# YDSE with two different mediums

• Saitama
In summary, the distance between the two central maxima is d/4(1+n_1/n_2) apart and the fringe width above and below O is 1.5 times the width of the central maxima.
Saitama

## Homework Statement

Consider the scheme of YDSE as shown in fig filled with transparent of refractive indices ##n_1## and ##n_2## respectively.The slits are at a distance d apart. Find:

1. Location and width of central maxima.

2. Condition for constructive and destructive inteference

3. Fringe width above and below O.

## The Attempt at a Solution

I have never encountered such kind of setup for YDSE so I am not sure if the following is correct.

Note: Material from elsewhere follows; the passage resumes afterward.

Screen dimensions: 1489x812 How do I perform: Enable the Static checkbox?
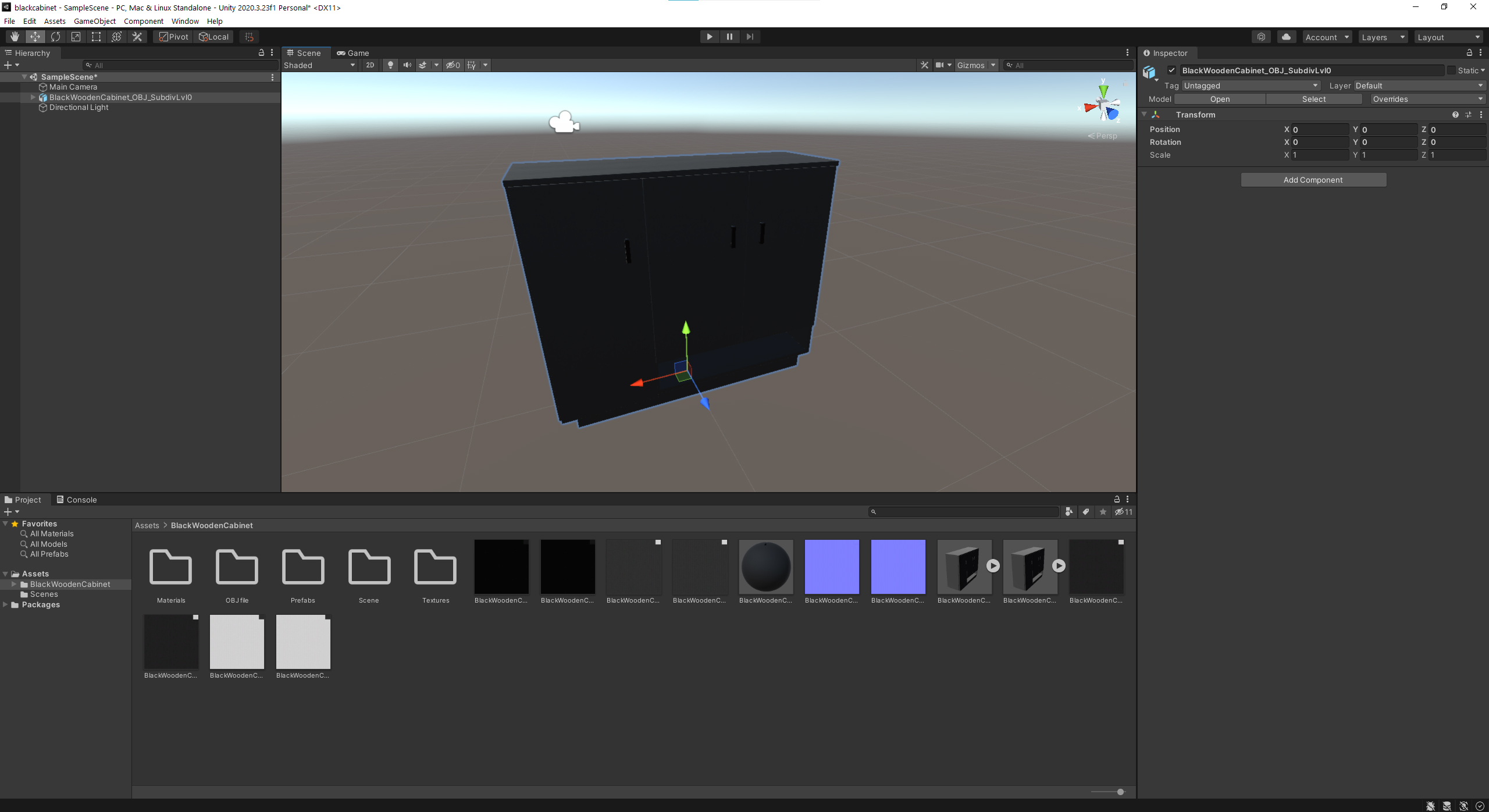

Consider the rays shown in attachment 2. I am thinking that if the refracted ray is extended backwards, it meets the cardboard with slits at point P. I can consider point P as the "effective" second slit. So I need the distance between the slit ##S_1## and this point i.e (x+d/2).

From Snell's law and trigonometry, I found ##x=\frac{n_1d}{2n_2}##. Hence, the central maxima would lie on the perpendicular bisector of line joining ##S_1## and P i.e at a distance of ##d/4(1+n_1/n_2)##. The central maxima is at distance ##(d/4)(1-n_1/n_2)## from O. Is this correct?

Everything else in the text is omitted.